Thu, Oct. 8th, 2009, 11:23 pm

apparently Rain Machine = vocalist from TV on the Radio = Kyp Malone
he is playing at the First Unitarian Chuch via Johnny Brenda's on 10/23
i found this out because Dead Man's Bones is playing the Church on 10/16
I think I have gained a greater appreciation for this venue.
not that i have been there more than once or twice...

Tue, Sep. 29th, 2009, 11:26 pm

this weather is perfect for long sleeves and no jacket.
this weather is perfect for open windows and no air conditioning.
i wish it was this temperature more often.

i wish ray all the best with his baby.
it will exist truly in the hazards of this world any minute now.
or any minute tomorrow.
babies are so exciting,
i can't wait for my brother's so i can love it to death.

i've been feeling randomly nostalgic lately
for live music and jameson,
neither of which i've had very much of recently.

my hair is finally getting long again.
i feel more like myself when it's like that.
i guess i can't cut it again until next fall.
we're almost at a wedding date in august.
it will be a small affair.
ceremony, dinner, sunset cruise, bonfire.

my life feels like its calming down.
i'm sure when the holidays come around that won't be true.
but for now i'm learning to step back.

Mon, Jul. 27th, 2009, 12:15 am
people like to have wedding related celebrations around my birthday.

i am a quarter century old.
i remember that when my brother turned 25 (twelve years ago) i thought it was a really big deal.
although this has been a pretty horrible summer so far,
in the grand scheme, things still seem to be on track.
i feel i have direction and true ambition and things are about to start moving very quickly.
at the end of the day i am very thankful to be where i am at twenty-five,
and i'm even more anxious to see where i go in the next five years.
 

this is Tray. she is an uglydoll who loves blueberry pie!
she was one of my first birthday presents and is awesome because i also love blueberry pie!
much of my other presents can be seen with the completion of my new bike which should be happening soon!!
rode my longest ride yesterday (34 miles) and my fastest ride tonight (17.1 mph average speed)!

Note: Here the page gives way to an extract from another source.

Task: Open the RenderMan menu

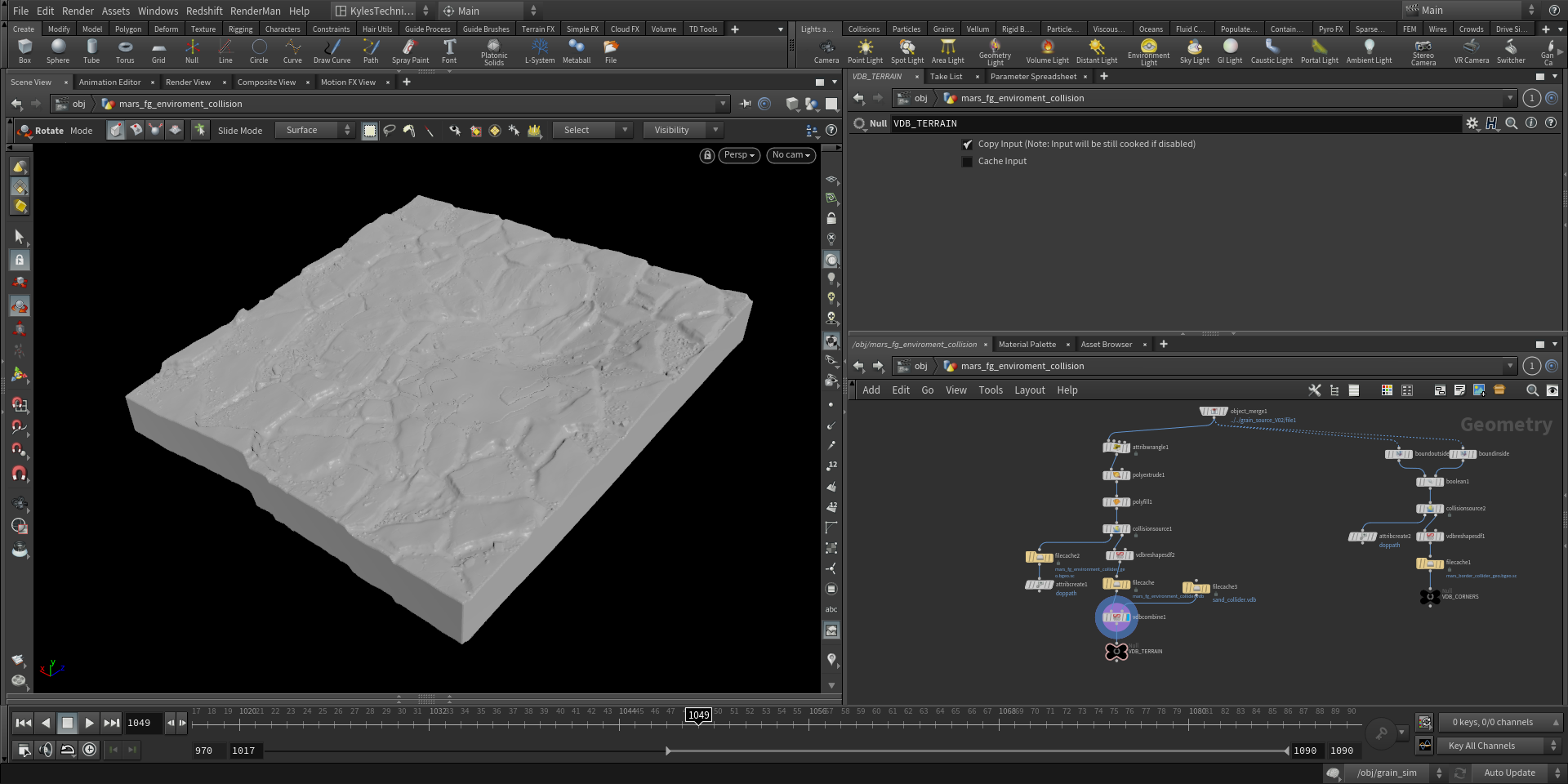Action: coord(255,11)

Mon, Jul. 6th, 2009, 11:17 pm
my dad had a heart attack.

i feel like i want to write an entry.
but i want to hand write it.
i don't think i've done that in years.
things are hard lately.
too much, too quick.
i don't know if i'm making the right decisions or not.
i just want to go to bed at night knowing that at least i tried to do the right thing.
i guess i will get through though.
i guess i don't really have a choice.

Wed, Jul. 1st, 2009, 12:37 am
i don't recommend the limited release of the 'oak aged' variety of woodchuck cider.

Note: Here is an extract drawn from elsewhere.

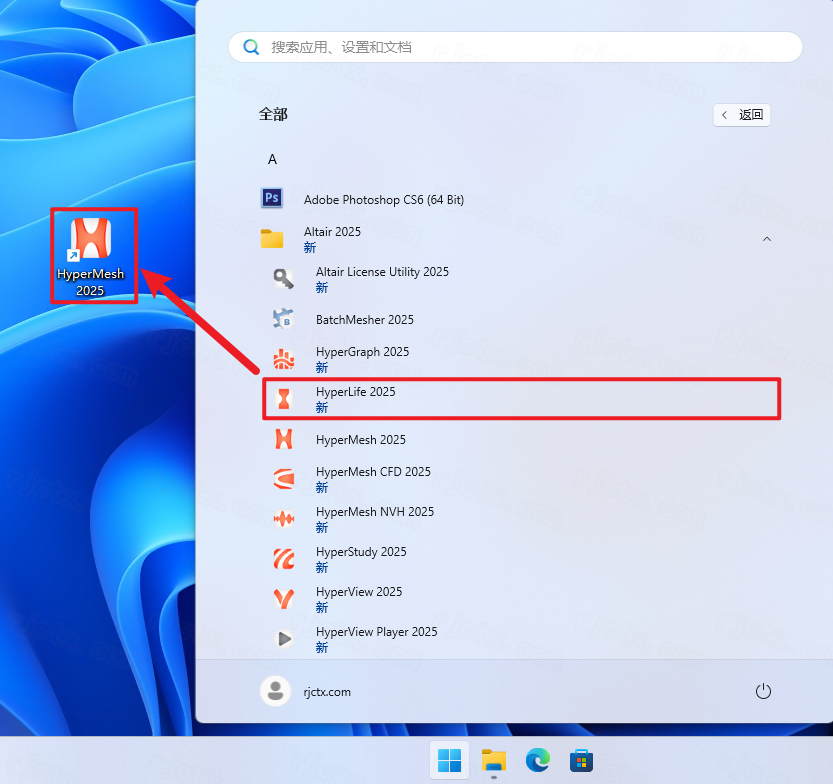Open HyperStudy 2025

361,559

i just found my new favorite beach boys album!
it's kind of two,
because of remastering, i guess, its two albums in one.
and since its two-in-one even on digital download from amazon that counts as one!
it's called carl and the passions - so tough/holland.
i heard 'sail on, sailor' on sirius today driving home from work,
and was very surprised to find it was the beach boys.
i'm so excited about this!

july fourth coming up.
four days off form the workhell.
supposedly a carnival and fireworks will be involved!
and i'm petitioning for good weather on thursday to kick it all off with my first trip to the beach!
hooray for being tan despite no beach visits, bicycling, and the start of birthday month!

Tue, Jun. 16th, 2009, 11:56 pm

there are very few things from north jersey i enjoy.
but there are a few people that i miss very much.